スウェーデンからやってきたこのお話の主人公は、純朴で素直なおじさん。一見地味なようですが、なんだか愛らしくて目が離せなくなるのです。初めて友だちができて喜ぶおじさん、友だちを取られたような気持ちになって落ち込むおじさん、おおきな犬と再会して、やっぱり喜ぶおじさん。 エヴァ・エリクソンの描くおじさんの表情の変化がとっても魅力的。
心が通じ合う瞬間というのは、見ているだけでも嬉しくなってしまうものなのですね。誰もが気持ちを共有できるからこそ、心があたたかくなる優しい1冊です。
(磯崎園子 絵本ナビ編集長)

ひとりぼっちの、ちいさなおじさん。みんなに親切にしたいのに、その前にいじわるされてしまいます。さみしくていつも泣いていましたが、春のはじめのある日、おじさんは家のそばの木に貼り紙をすることにしました。

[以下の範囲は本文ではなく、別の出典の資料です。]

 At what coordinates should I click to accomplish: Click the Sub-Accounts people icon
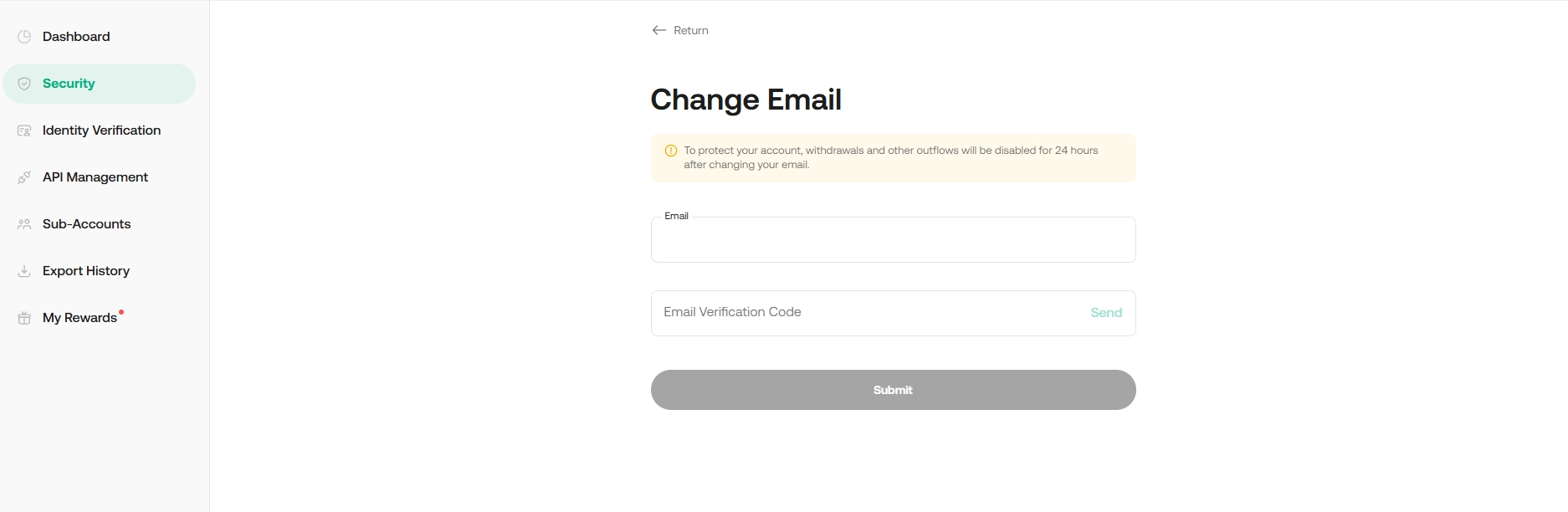[24, 224]
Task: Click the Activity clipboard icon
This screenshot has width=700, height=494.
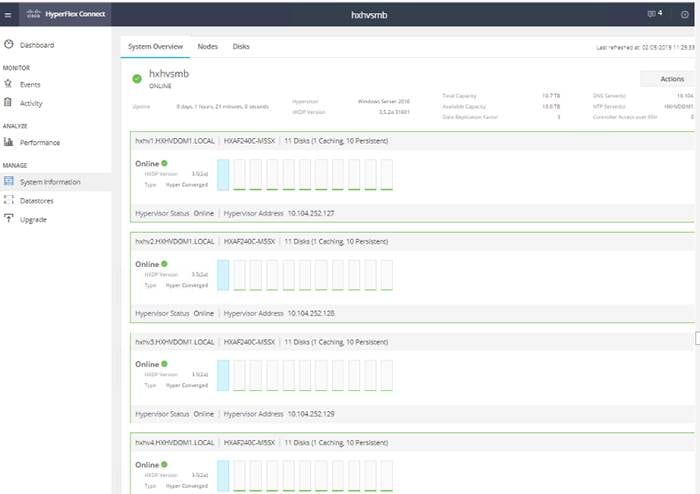Action: click(x=8, y=102)
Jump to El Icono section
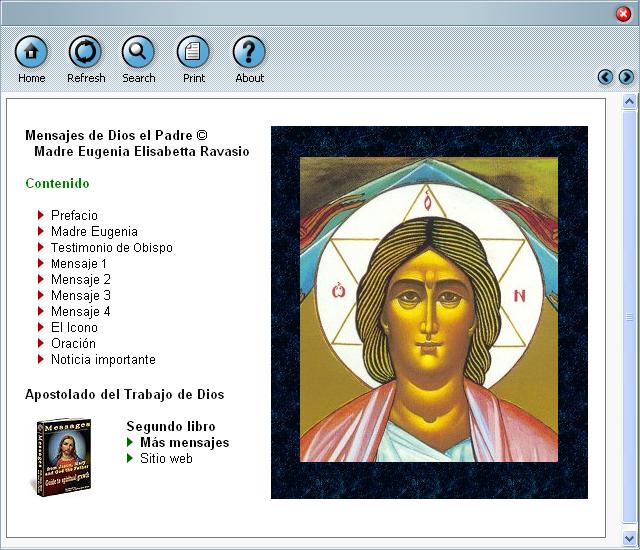 pyautogui.click(x=74, y=327)
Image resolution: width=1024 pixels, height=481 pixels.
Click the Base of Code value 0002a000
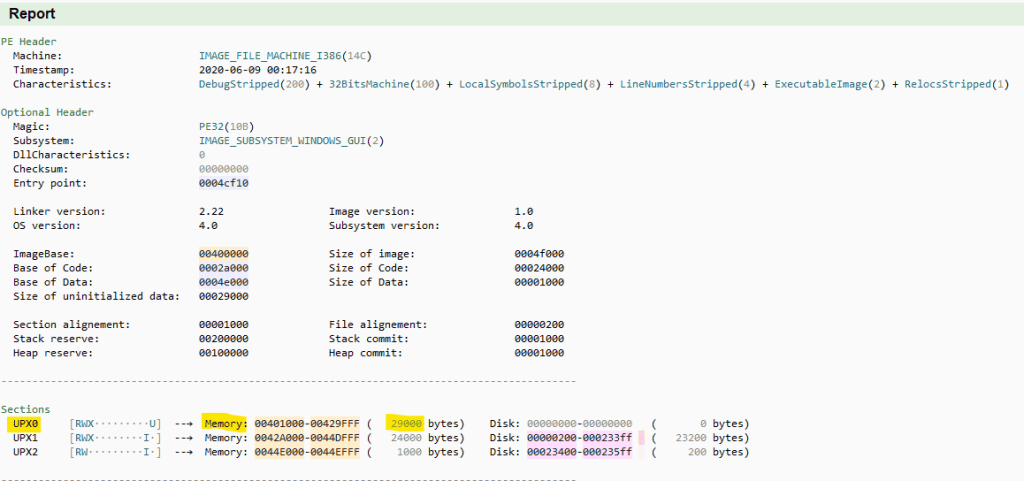(x=224, y=268)
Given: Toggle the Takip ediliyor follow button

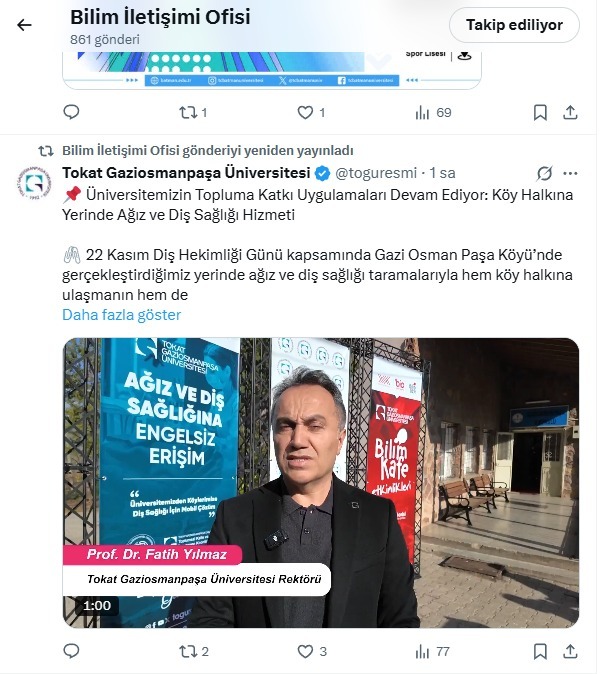Looking at the screenshot, I should tap(514, 25).
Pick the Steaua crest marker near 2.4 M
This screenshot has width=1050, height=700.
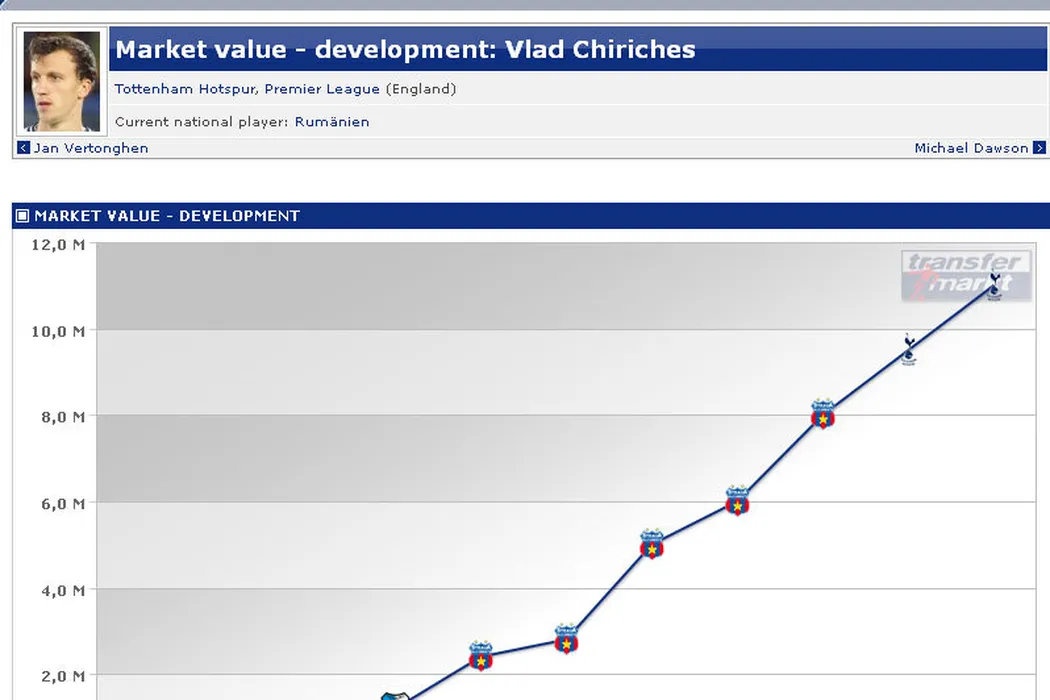481,656
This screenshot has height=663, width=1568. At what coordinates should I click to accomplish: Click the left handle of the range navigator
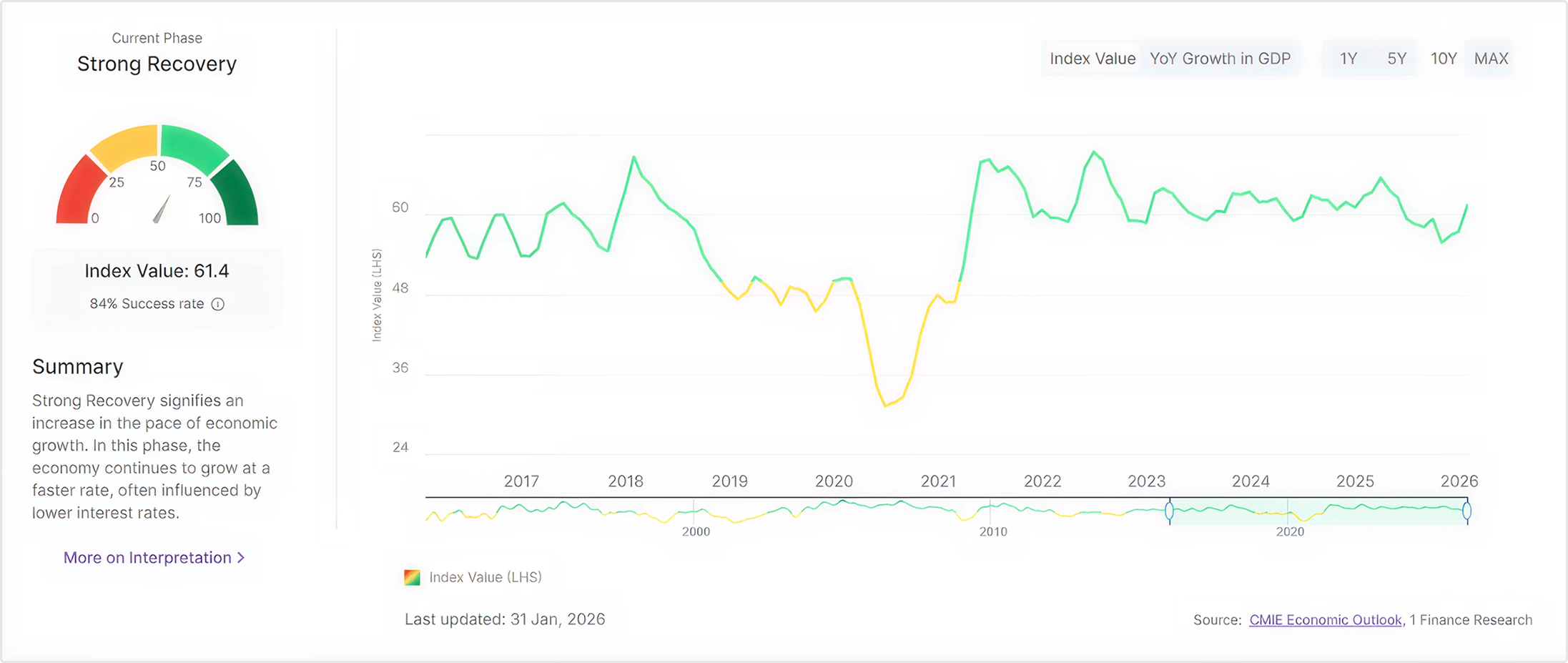point(1170,511)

すると…。

とてもいいお話なのに、ちょっと気になるところが見受けられました。
このおじさんはどうして、いじめられるのでしょうか。
被害妄想のような気もしたのです。
「わしはこんなに親切なのに,」という部分で、その印象を深めました。
親切ということを意識している時点で、自意識が強すぎるような気がしました。
大きな犬と友だちになれて、少しおじさんの心も和らいだようですが、そこに女の子が加わったら、友だちの犬を取られてしまったような気持ちにもなりました。
これほどにおじさんのは、内向的なのです。
その気持ちを開いてくれたのは、その女の子であり、大きな犬でした。
最後のシーンは、読者への課題です。
「ひとりぼっちのおじさんは、もう、ひとりぼっちではありませんでした。」で結ばれたこの絵本。
おじさんの生活は、これからどの様に変化していくのでしょう。